Policies & Disclosures | Capital Group

Policies & Disclosures

Capital Group’s Environmental, Social and Governance Principles and Practices

Investors are increasingly focused on environmental, social and governance (ESG) issues. Capital Group takes these concerns very seriously, whether they involve the long-term health of the environment, ethical business practices or the impact of a firm’s products and operations on society. As an investment firm, we are a steward of the savings of millions of people around the world, and thus examine these topics from that distinct position.

As fiduciaries, our focus on long-term shareholder value obliges us to look at ESG issues as part of our overall mission: improving people’s lives through successful investing. Put simply, we believe a company’s ability to align its business strategy with evolving societal expectations is essential to long-term value creation. As a result, we analyze ESG issues in an integrated way—alongside other financial and business indicators—as part of our core investment process.

Our analysts and portfolio managers make thousands of company visits each year. These regular meetings with management allow engagement and discussion on issues relevant to the long-term value of a company. ESG issues are an important and natural part of this ongoing dialogue; management’s understanding of environmental, social and governance issues is a vital aspect of our analytical process. A firm’s efforts to both minimize risks and also seize new business opportunities related to society’s changing expectations help shape our investment decisions. We believe management’s ESG policies can affect a firm’s reputation and license to operate, its ability to attract and retain talent, its prospects for working effectively with stakeholders and regulators, and its long-term growth outlook.
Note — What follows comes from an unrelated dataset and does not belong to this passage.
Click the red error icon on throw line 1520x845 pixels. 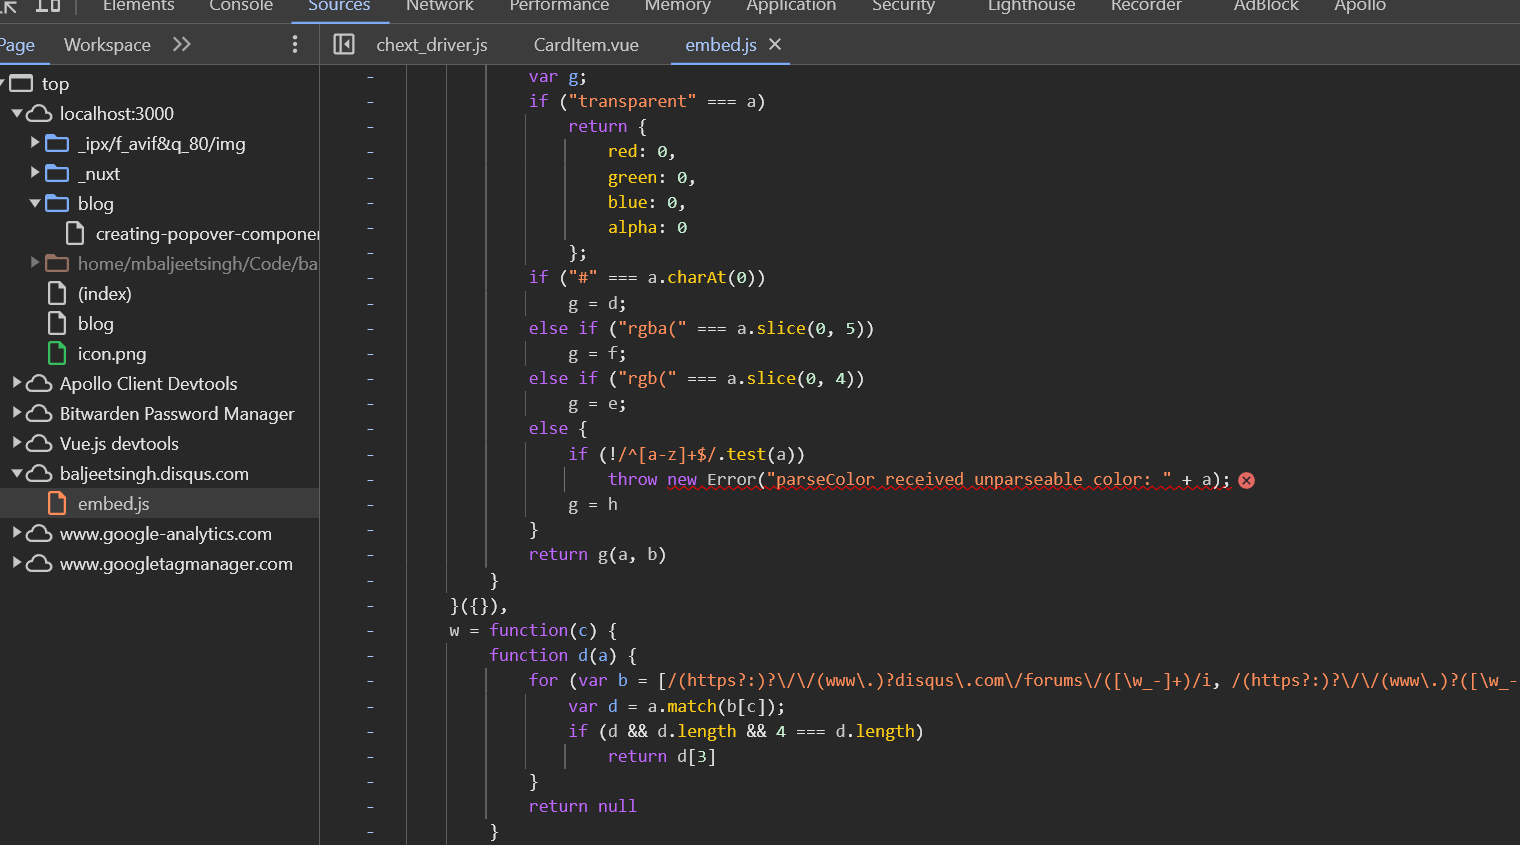click(1246, 480)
We also take a deliberative approach to proxy voting in this context. When evaluating proposals relating to ESG issues, we assess the specific circumstances at each firm, the company’s current policies, and the long-term impact on the company’s shareholders. We find that sound governance often serves as a wellspring for prudent practices across the full range of ESG concerns. We support greater disclosure of environmental-related information, as such information can help us better assess the long-term value of a company. We also support governance proposals that protect the shareholder rights of our clients. Capital is a member of the Sustainability Accounting Standards Board (SASB) along with many other groups focused on improving governance and reporting globally. We support efforts by many of these organizations to set standards for the reporting of ESG information.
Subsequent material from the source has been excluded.